== Instructions to follow ==
Reading the listing below, count the lines that contain the word "agent" and give that count alone.

----- Records -----

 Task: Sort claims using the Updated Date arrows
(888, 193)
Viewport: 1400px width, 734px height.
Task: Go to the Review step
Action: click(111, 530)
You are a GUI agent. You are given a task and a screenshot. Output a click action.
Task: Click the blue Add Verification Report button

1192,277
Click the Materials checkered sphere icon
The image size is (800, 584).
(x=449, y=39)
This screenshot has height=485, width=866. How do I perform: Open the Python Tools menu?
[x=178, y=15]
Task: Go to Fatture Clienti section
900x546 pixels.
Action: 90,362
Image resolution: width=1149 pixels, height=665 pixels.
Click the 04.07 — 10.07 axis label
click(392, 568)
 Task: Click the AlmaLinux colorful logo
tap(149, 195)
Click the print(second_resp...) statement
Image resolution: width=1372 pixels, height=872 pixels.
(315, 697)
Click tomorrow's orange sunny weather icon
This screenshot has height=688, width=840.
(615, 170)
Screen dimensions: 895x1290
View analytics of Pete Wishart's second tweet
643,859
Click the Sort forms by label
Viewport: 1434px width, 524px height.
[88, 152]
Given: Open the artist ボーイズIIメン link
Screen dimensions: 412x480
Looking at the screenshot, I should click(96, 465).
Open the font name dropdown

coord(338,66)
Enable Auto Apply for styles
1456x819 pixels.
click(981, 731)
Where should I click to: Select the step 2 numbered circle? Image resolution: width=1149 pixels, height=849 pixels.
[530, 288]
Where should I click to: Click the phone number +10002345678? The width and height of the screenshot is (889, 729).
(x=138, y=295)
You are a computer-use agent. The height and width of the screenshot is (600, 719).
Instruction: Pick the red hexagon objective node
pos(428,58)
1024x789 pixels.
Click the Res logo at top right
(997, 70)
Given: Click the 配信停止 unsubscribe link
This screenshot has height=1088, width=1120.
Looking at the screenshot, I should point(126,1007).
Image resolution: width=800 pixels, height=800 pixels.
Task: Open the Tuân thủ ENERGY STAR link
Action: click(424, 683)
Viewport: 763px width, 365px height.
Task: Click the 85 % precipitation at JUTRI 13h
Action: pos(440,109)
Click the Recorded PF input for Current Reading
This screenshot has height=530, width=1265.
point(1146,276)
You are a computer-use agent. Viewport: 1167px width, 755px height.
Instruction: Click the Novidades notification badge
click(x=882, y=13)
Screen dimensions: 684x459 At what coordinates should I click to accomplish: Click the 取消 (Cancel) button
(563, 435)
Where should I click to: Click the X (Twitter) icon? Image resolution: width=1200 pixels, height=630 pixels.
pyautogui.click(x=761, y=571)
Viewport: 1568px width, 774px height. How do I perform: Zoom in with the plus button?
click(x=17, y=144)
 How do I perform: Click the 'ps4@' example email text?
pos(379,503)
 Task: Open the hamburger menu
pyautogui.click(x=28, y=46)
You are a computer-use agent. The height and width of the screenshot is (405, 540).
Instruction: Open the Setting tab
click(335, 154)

-----

== Exercise answer ==
4